- _CONSIGNE 1_
Réécrivez la liste en commençant à la ligne qui contient « Screen dimensions: 458x305 » et en allant jusqu'à la fin de la liste, avec « Click » remplacé par « Select » et tout le reste inchangé. Omettez les images dans votre réponse.

Idéalement situé, de manière géographique et calendaire, sur la route de Primavera, le festival nîmois This is not a Love Song (Tinals en faisant court) affichait une nouvelle fois, pour sa troisième édition, une belle porosité de line-up avec le mastodonte ibérique. De quoi garantir une programmation résolument indépendante, totalement imparable.

Tinals, en faisant court — This is not a Love Song Festival, 2015 — Paloma, Nîmes

Le cadre, lui, peut laisser un peu perplexe : si on googlemap le lieu du festival, Paloma, rutilant complexe dédié aux musiques actuelles, on se retrouve au cœur d’une zone d’activité périphérique et très générique. Le lieu est calé entre un Speedy, un aérodrome et un Intermarché. Pas de camping à l’horizon mais un Formule Un. La promesse de prendre un petit déj au MacDo est à peine plus engageante...

Grosse levée de doutes, voire ivresse des sens, dès qu’on pose un pied sur le site : ici aussi il y a de l’herbe, du sable même, des tentes proposant diverses activités (customisation de sneakers, couronnes de fleurs...), des foodtrucks vintage aux vertus également décoratives parqués à l’ombre de fleurs géantes bientôt illuminées, des coussins d’extérieur pour chiller devant une rivière de rochers et de fake plastic flamands roses, des balançoires, des bars qui débitent de la vraie bière et, à l’autre bout de la chaîne digestive, des toilettes sèches... Les personnes, l’organisation et l’ambiance sont au diapason : tranquilles, détendues et accueillantes. A Tinals, le festivalier se sent soigné, choyé même. Ce n’est pas une chanson d’amour mais une véritable déclaration qui lui est adressée. Tant de beauté et de convivialité frôle l’indécence...

On continue la découverte des lieux : deux scènes extérieures (dont la petite totalement sous-exploitée en soirée) et deux salles intérieures (dont la petite parfois difficilement exploitable en capacité). Entre les deux, s’intercale un agréable patio où recharger ses batteries ou ses gobelets, avec en toile de fond une retransmission des concerts du club pour qui n’a pas réussi à y pénétrer. De cette programmation hyper ventilée découle une contrariété - il en faut bien une : certains chevauchements horaires vont être durs à arbitrer, le festivalier sera obligé de faire des impasses, parfois criminelles, voire, pire, de zapper sur les différentes scènes. Un seul festival mais sûrement des expériences musicales totalement différentes selon les gens. La nôtre se fera, par exemple, sans Swans (une fois lancé ce train vrombissant, impossible de le prendre en marche), sans les délicieux archivistes de Public Service Broadcasting, sans l’acidité fondamentale de Paranoid London ou la rugosité arty de Viet Cong... Stop à la flagellation, on a déjà eu largement de quoi faire lors de ces trois jours. Pour le premier soir, on laisse tranquillement l’atmosphère infuser devant les hugs Saint Maclou distribués dans la foule par Damian Abraham de Fucked Up et l’électronique ludo-participative de l’ahuri Dan Deacon.

- _DONNÉES FOURNIES_

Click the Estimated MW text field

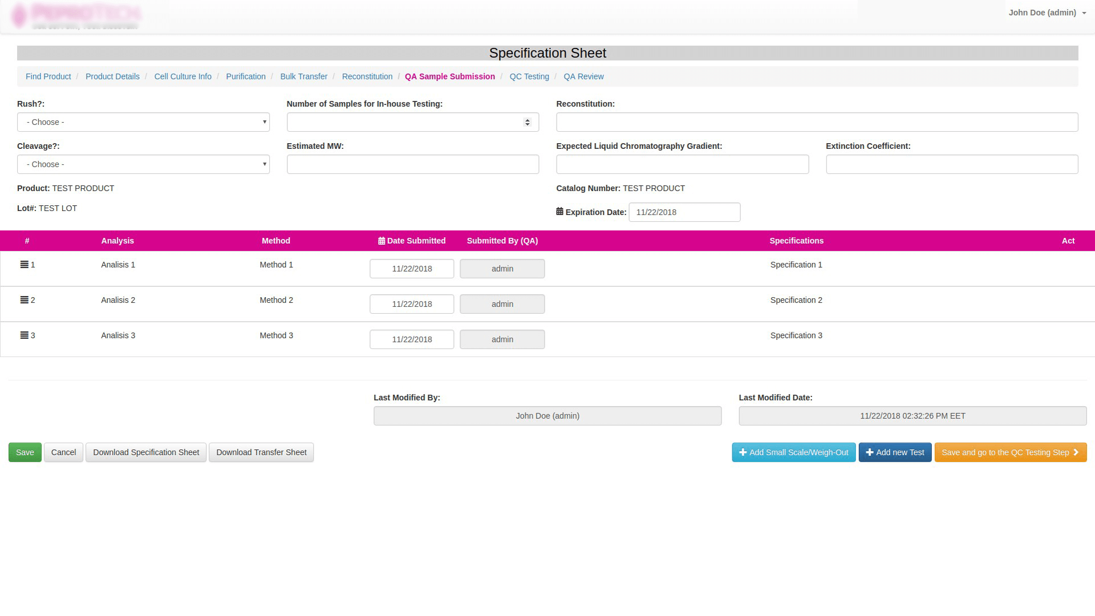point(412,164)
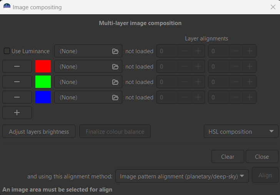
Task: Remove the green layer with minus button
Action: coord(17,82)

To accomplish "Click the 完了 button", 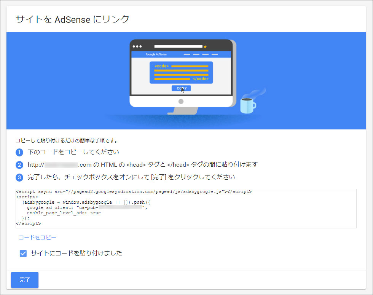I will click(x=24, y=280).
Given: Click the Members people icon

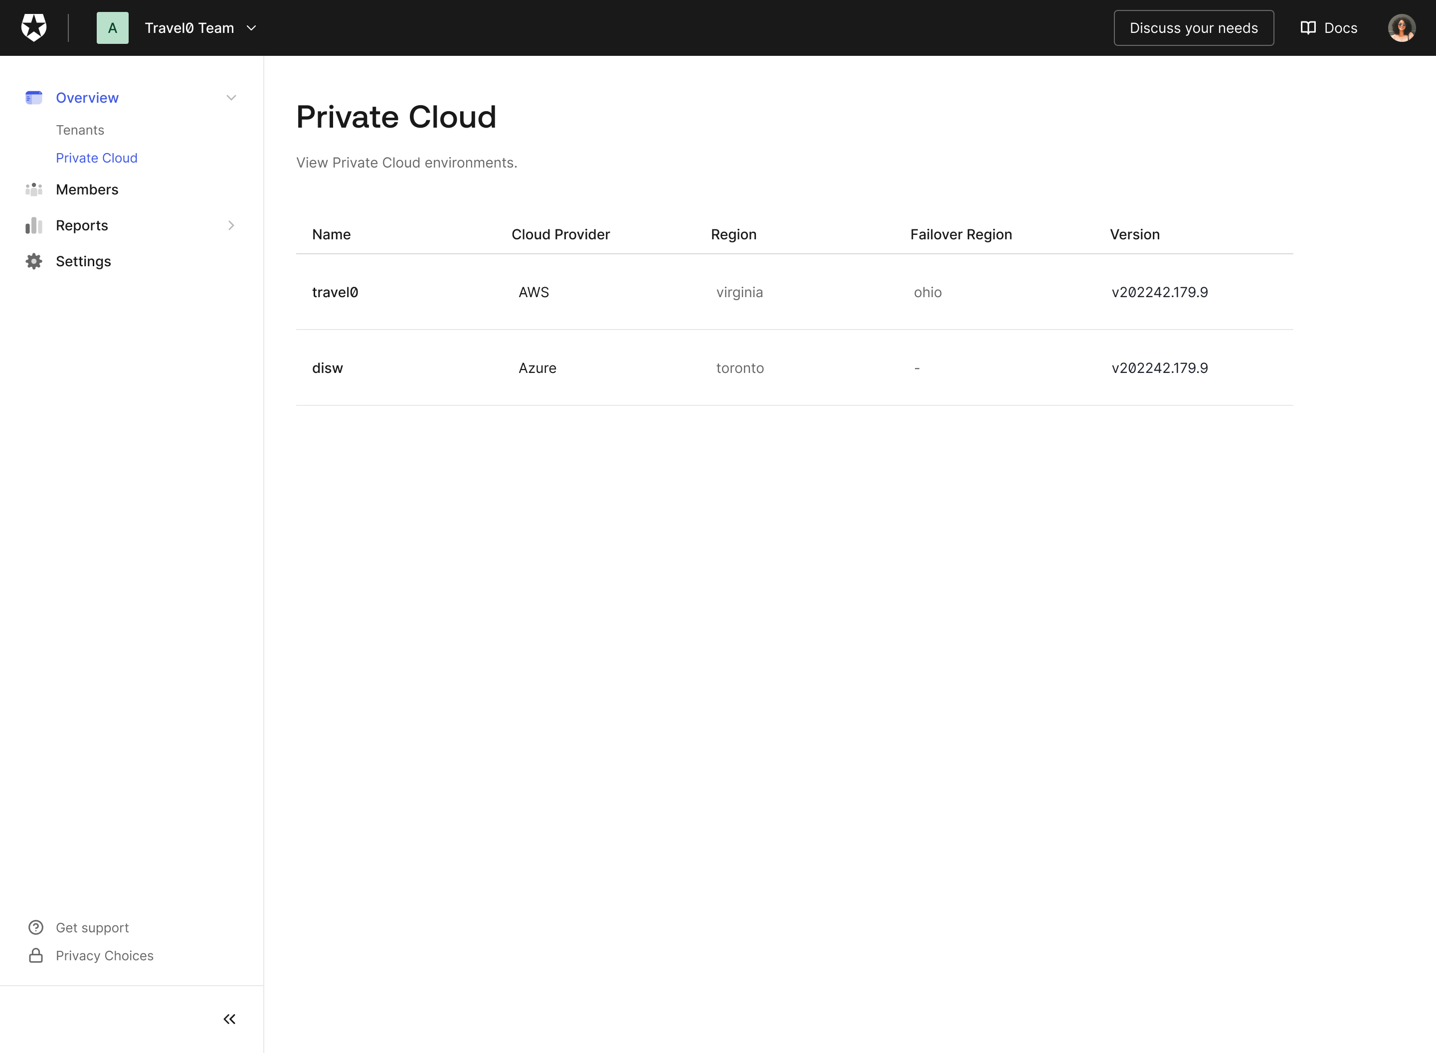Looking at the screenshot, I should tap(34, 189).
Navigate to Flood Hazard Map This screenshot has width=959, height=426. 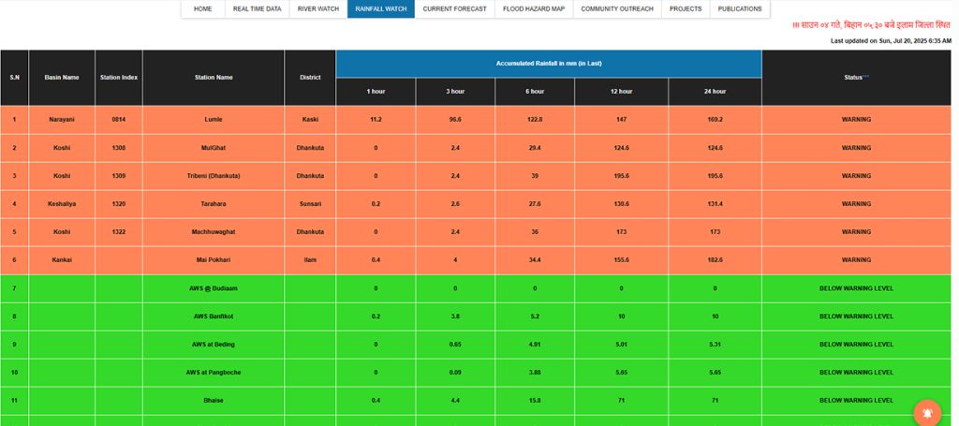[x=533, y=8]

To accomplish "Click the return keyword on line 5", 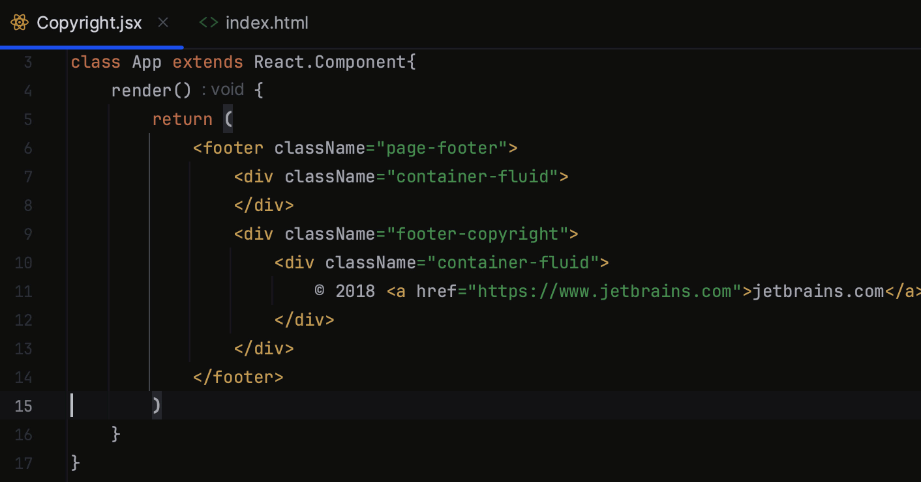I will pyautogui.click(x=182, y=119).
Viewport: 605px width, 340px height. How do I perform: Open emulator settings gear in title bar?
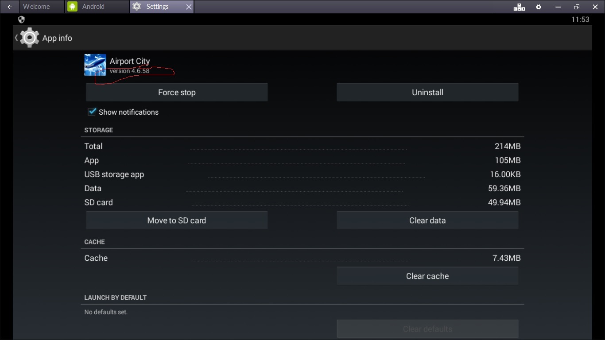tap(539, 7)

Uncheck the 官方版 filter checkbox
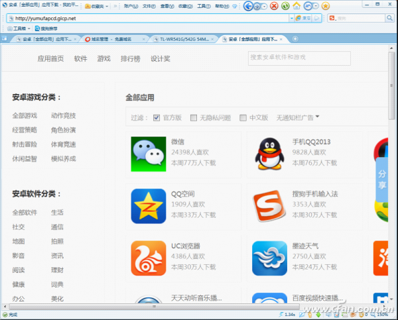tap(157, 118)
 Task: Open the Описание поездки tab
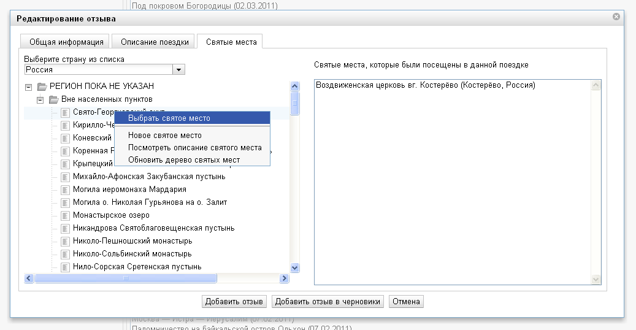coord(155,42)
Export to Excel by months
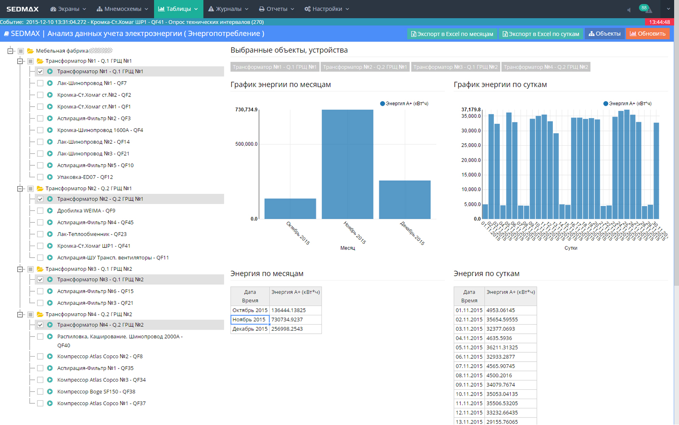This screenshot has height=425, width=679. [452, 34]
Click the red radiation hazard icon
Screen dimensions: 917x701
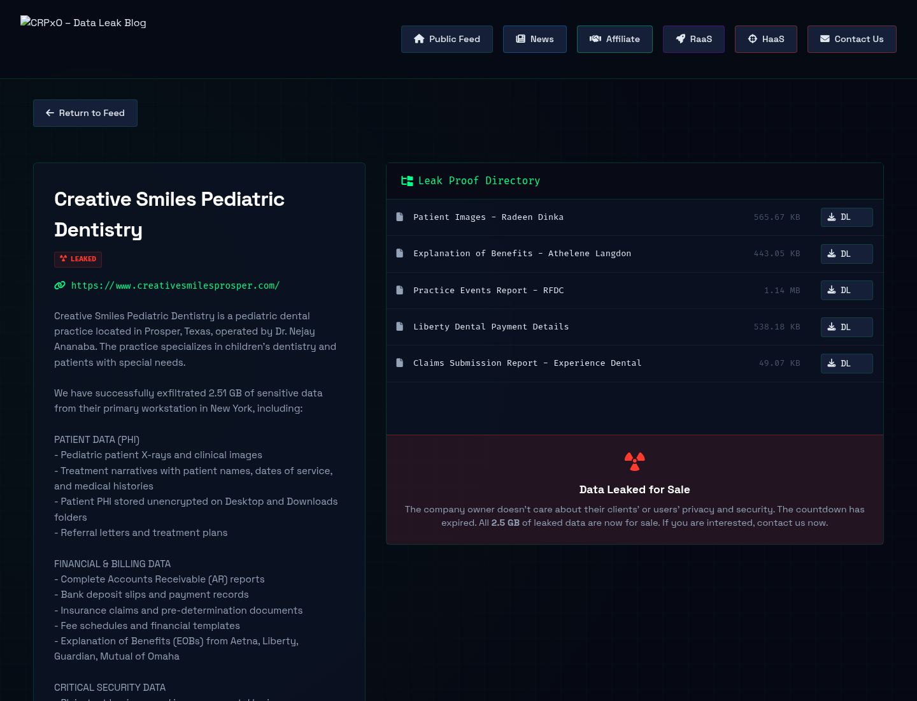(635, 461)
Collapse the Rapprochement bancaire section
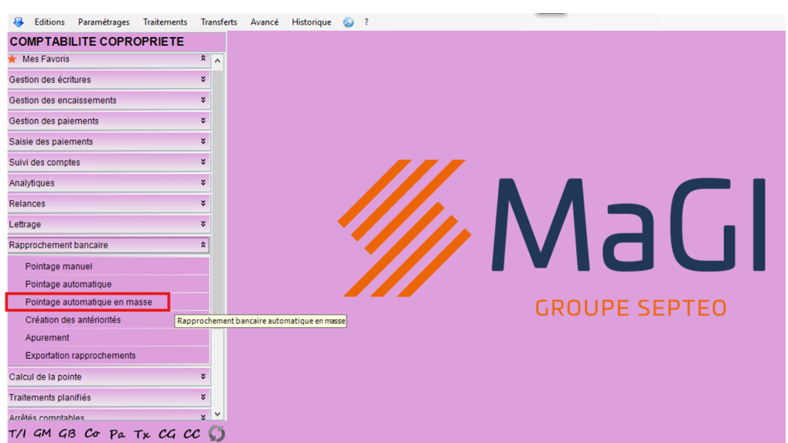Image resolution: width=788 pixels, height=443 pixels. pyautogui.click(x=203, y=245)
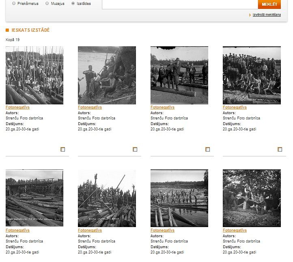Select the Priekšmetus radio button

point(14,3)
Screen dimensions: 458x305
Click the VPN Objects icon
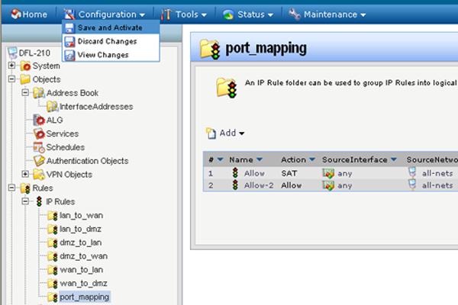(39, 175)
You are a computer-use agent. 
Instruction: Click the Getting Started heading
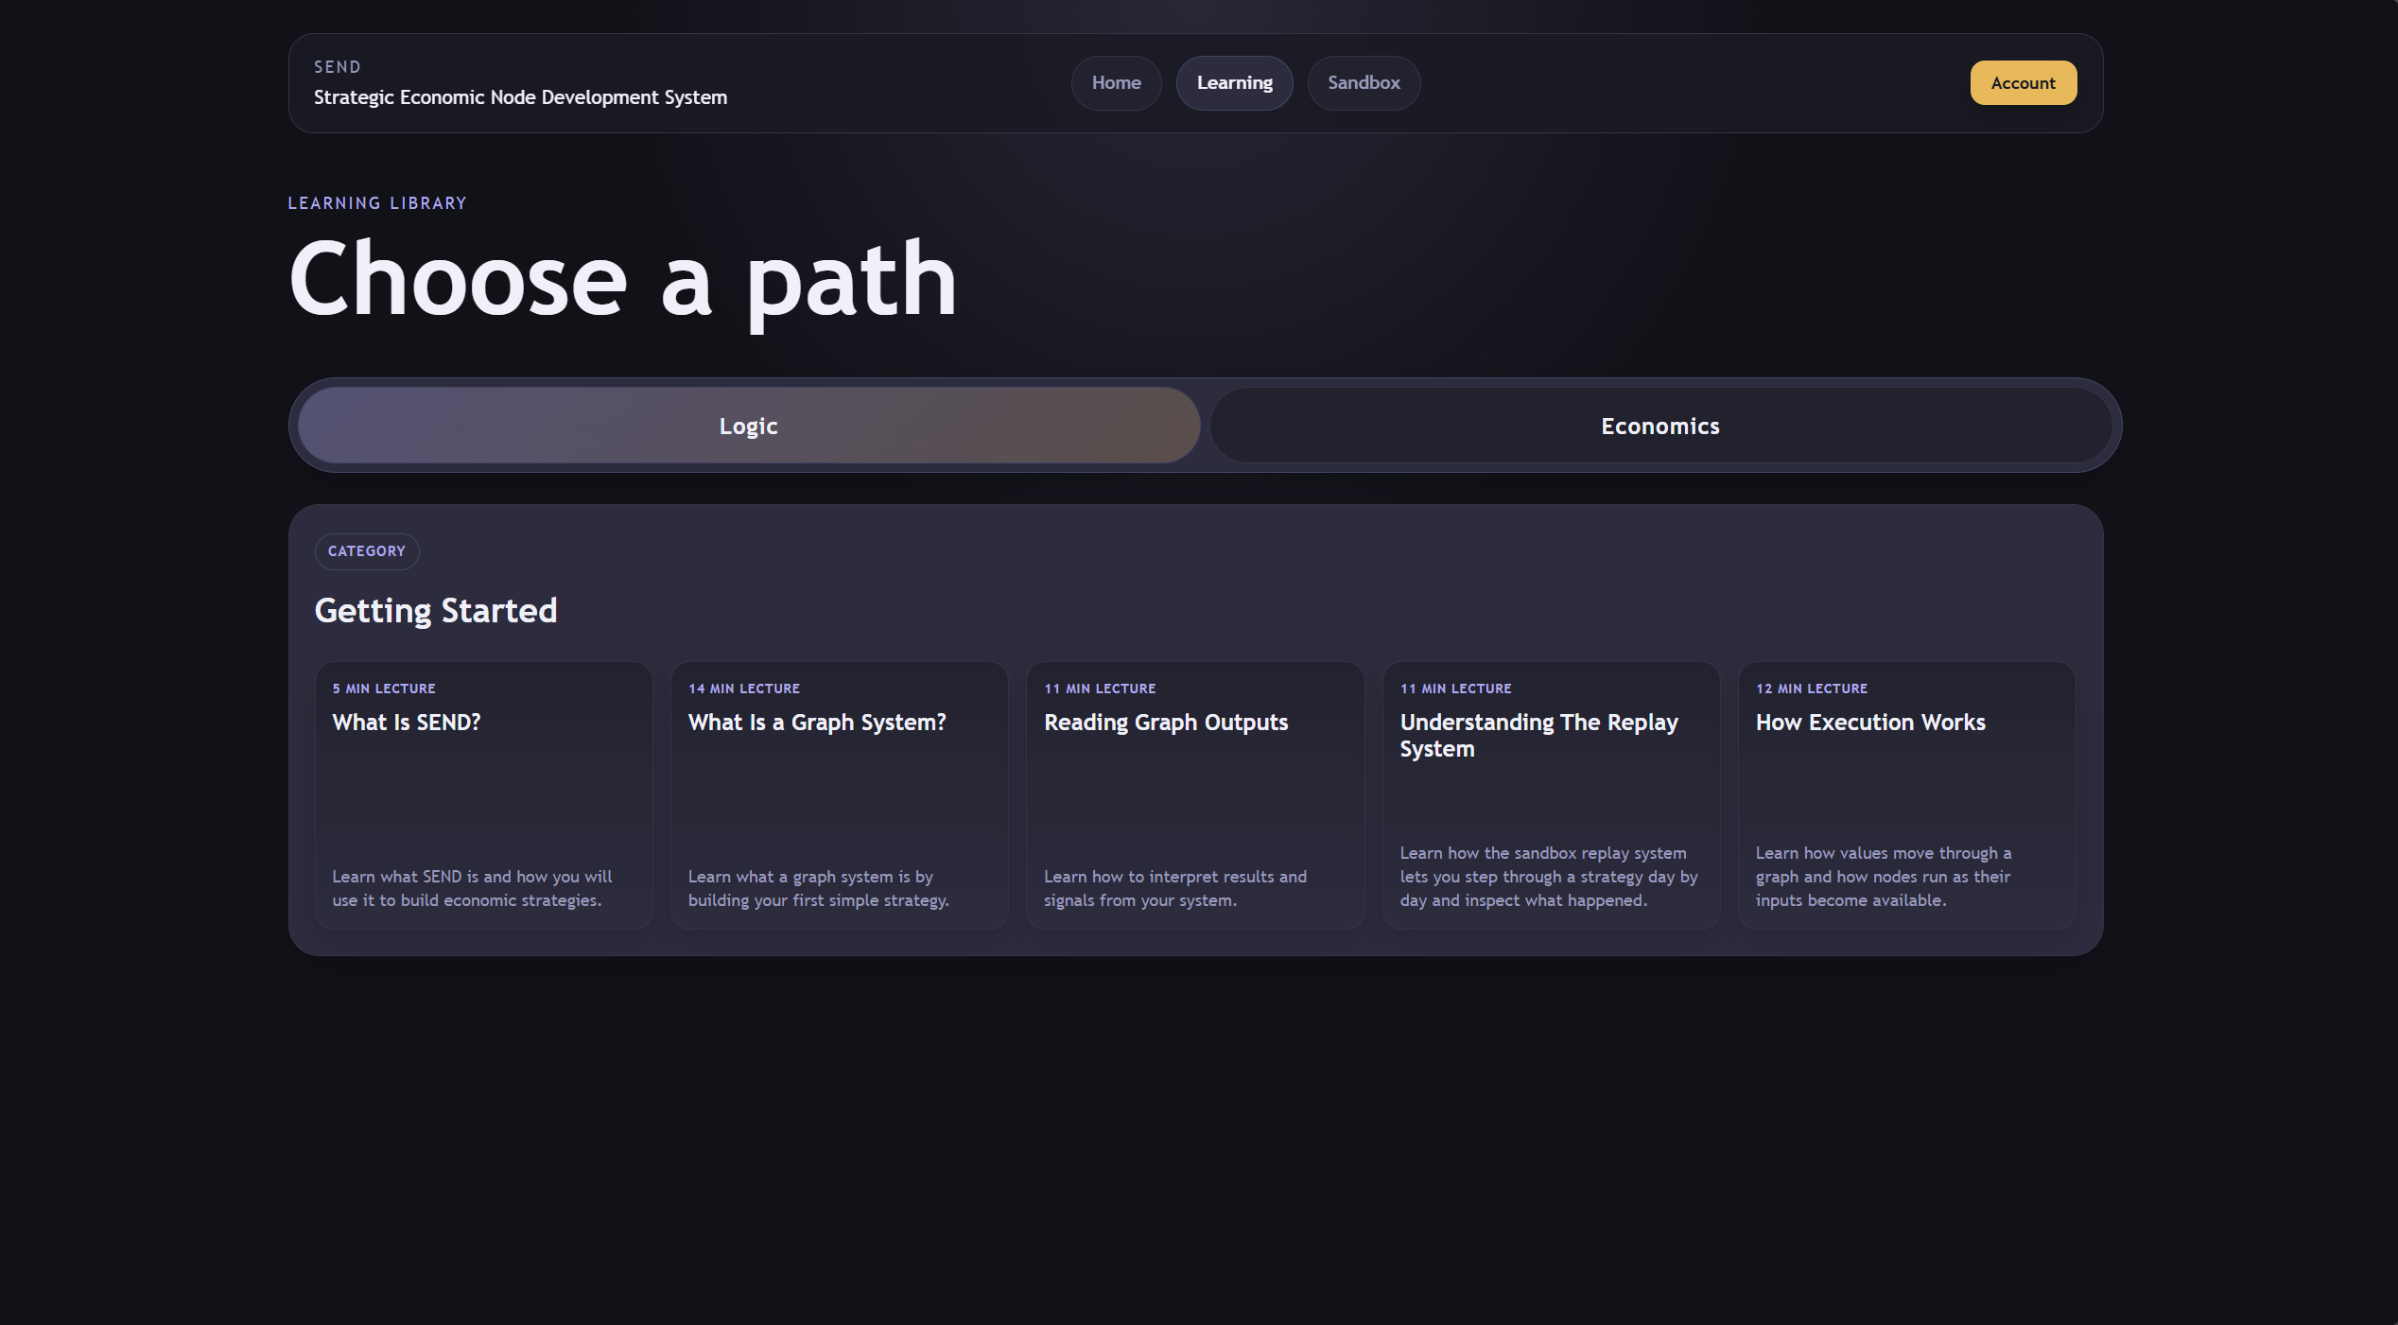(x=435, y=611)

- _CONSIGNE 2_
Reproduisez mot pour mot le passage de l'extrait sur le festival Tinals, en commençant aux mots « Grosse levée de » et en vous arrêtant après « convivialité frôle l’indécence... ».

- _RÉPONSE CORRECTE 1_
Screen dimensions: 458x305
Select the VPN Objects icon
(39, 175)
You are a computer-use agent. 
Instruction: Select the Getting Started heading
(x=435, y=611)

- _RÉPONSE CORRECTE 2_
Grosse levée de doutes, voire ivresse des sens, dès qu’on pose un pied sur le site : ici aussi il y a de l’herbe, du sable même, des tentes proposant diverses activités (customisation de sneakers, couronnes de fleurs...), des foodtrucks vintage aux vertus également décoratives parqués à l’ombre de fleurs géantes bientôt illuminées, des coussins d’extérieur pour chiller devant une rivière de rochers et de fake plastic flamands roses, des balançoires, des bars qui débitent de la vraie bière et, à l’autre bout de la chaîne digestive, des toilettes sèches... Les personnes, l’organisation et l’ambiance sont au diapason : tranquilles, détendues et accueillantes. A Tinals, le festivalier se sent soigné, choyé même. Ce n’est pas une chanson d’amour mais une véritable déclaration qui lui est adressée. Tant de beauté et de convivialité frôle l’indécence...